THE REQUEST: Copy the items verbatim, starting at the beginning and continuing through the line that contains "Open the Lessons", including that line.

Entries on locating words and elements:
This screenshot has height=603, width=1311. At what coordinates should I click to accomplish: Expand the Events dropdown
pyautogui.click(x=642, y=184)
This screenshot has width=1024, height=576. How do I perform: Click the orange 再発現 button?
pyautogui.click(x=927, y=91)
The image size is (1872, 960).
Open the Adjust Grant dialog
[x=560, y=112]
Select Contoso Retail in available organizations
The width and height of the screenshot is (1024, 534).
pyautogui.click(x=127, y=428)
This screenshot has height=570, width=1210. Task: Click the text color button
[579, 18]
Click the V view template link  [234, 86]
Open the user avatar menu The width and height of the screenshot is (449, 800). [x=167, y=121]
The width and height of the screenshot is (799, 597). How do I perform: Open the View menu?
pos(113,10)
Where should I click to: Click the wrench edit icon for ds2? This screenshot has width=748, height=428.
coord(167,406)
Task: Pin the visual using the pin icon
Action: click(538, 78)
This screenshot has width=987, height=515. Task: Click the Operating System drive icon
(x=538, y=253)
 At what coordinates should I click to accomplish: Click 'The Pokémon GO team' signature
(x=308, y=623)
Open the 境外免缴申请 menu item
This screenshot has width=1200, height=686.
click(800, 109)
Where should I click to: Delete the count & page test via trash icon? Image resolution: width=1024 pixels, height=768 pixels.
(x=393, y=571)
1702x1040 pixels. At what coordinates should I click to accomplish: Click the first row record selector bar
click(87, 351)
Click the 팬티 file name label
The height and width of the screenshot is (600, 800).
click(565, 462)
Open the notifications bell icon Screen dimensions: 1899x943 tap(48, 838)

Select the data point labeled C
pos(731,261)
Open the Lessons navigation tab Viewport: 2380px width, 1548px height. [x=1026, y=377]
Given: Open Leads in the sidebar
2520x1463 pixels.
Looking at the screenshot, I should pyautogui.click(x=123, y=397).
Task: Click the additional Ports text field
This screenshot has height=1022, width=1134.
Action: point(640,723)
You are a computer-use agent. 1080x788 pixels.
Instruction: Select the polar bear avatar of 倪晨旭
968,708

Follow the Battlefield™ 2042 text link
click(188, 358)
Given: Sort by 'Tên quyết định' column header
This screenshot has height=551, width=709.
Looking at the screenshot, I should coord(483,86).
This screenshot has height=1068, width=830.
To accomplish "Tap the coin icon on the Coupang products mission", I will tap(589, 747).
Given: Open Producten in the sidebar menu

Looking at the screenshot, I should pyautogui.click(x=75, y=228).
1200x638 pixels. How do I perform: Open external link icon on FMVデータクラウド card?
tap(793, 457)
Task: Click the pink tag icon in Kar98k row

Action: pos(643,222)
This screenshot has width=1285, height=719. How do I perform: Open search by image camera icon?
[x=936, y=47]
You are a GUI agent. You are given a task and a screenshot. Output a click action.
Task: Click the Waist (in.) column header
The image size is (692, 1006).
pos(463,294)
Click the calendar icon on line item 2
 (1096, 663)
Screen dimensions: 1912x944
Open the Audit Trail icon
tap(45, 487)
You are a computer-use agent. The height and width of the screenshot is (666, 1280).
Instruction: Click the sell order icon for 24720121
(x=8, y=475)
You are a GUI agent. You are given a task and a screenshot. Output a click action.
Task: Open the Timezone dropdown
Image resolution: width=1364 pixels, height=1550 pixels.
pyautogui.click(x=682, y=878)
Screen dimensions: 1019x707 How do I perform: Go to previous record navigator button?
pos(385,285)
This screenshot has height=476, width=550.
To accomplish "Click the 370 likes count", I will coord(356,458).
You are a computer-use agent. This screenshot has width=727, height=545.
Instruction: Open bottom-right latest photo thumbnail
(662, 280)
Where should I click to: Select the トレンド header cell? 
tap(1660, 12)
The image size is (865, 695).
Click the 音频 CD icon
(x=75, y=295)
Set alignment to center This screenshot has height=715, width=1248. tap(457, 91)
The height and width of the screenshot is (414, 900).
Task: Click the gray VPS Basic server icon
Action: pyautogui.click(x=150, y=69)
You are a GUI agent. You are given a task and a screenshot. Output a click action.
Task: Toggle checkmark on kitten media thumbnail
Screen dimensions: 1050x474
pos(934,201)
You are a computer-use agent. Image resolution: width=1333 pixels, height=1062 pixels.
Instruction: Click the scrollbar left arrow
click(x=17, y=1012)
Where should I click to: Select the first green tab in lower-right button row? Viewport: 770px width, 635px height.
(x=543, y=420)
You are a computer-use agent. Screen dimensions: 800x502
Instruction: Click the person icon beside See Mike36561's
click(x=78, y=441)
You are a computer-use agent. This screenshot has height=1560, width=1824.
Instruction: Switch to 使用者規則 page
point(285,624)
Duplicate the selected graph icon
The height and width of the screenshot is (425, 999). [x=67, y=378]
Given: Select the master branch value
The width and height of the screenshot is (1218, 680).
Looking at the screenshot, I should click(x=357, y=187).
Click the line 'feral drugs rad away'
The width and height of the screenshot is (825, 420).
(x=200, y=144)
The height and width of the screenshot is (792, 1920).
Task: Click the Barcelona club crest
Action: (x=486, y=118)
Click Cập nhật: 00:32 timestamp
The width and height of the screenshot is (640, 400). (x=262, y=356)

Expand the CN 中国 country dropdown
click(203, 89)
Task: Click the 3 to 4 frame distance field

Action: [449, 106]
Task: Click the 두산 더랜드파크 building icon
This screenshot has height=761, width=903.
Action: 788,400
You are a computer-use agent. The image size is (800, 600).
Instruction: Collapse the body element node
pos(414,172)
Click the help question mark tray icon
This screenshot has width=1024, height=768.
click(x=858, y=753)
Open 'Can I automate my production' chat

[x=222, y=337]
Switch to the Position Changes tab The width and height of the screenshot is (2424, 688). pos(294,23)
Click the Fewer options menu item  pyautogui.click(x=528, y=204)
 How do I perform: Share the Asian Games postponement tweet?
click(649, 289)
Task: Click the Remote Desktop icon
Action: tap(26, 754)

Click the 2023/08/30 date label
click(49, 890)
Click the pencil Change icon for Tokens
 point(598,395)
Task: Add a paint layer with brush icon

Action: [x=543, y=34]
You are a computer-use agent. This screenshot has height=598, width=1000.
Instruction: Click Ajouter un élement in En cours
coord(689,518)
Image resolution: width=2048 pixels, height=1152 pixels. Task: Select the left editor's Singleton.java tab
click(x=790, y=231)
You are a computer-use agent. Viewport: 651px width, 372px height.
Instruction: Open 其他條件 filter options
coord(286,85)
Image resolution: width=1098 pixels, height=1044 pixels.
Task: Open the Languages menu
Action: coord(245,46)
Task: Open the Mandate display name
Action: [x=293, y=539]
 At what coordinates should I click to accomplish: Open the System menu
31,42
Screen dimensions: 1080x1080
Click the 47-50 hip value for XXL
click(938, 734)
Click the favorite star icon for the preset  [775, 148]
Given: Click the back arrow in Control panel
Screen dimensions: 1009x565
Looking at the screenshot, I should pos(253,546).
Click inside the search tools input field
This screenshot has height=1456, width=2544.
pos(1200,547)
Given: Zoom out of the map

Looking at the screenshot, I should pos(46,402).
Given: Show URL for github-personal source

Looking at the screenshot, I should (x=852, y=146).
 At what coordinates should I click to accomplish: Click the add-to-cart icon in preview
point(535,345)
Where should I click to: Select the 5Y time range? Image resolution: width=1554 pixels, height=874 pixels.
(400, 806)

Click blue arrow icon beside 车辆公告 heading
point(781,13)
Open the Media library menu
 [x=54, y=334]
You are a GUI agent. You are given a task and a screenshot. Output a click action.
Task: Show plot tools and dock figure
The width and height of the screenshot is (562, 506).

WRITTEN ANSWER:
This screenshot has height=603, width=1311. At what coordinates should I click to accomplish: Expand the Events dropdown
pyautogui.click(x=642, y=184)
This screenshot has width=1024, height=576. How do I perform: Click the orange 再発現 button?
pyautogui.click(x=927, y=91)
The image size is (1872, 960).
Open the Adjust Grant dialog
[x=560, y=112]
Select Contoso Retail in available organizations
The width and height of the screenshot is (1024, 534).
pyautogui.click(x=127, y=428)
This screenshot has height=570, width=1210. Task: Click the text color button
[579, 18]
Click the V view template link  [234, 86]
Open the user avatar menu The width and height of the screenshot is (449, 800). [x=167, y=121]
The width and height of the screenshot is (799, 597). How do I perform: Open the View menu?
pos(113,10)
Where should I click to: Click the wrench edit icon for ds2? This screenshot has width=748, height=428.
coord(167,406)
Task: Pin the visual using the pin icon
Action: click(538, 78)
This screenshot has width=987, height=515. Task: Click the Operating System drive icon
(x=538, y=253)
 At what coordinates should I click to accomplish: Click 'The Pokémon GO team' signature
(x=308, y=623)
Open the 境外免缴申请 menu item
This screenshot has width=1200, height=686.
click(800, 109)
Where should I click to: Delete the count & page test via trash icon? Image resolution: width=1024 pixels, height=768 pixels.
(x=393, y=571)
1702x1040 pixels. At what coordinates should I click to accomplish: Click the first row record selector bar
click(87, 351)
Click the 팬티 file name label
The height and width of the screenshot is (600, 800).
click(565, 462)
Open the notifications bell icon Screen dimensions: 1899x943 tap(48, 838)

Select the data point labeled C
pos(731,261)
Open the Lessons navigation tab Viewport: 2380px width, 1548px height. [x=1026, y=377]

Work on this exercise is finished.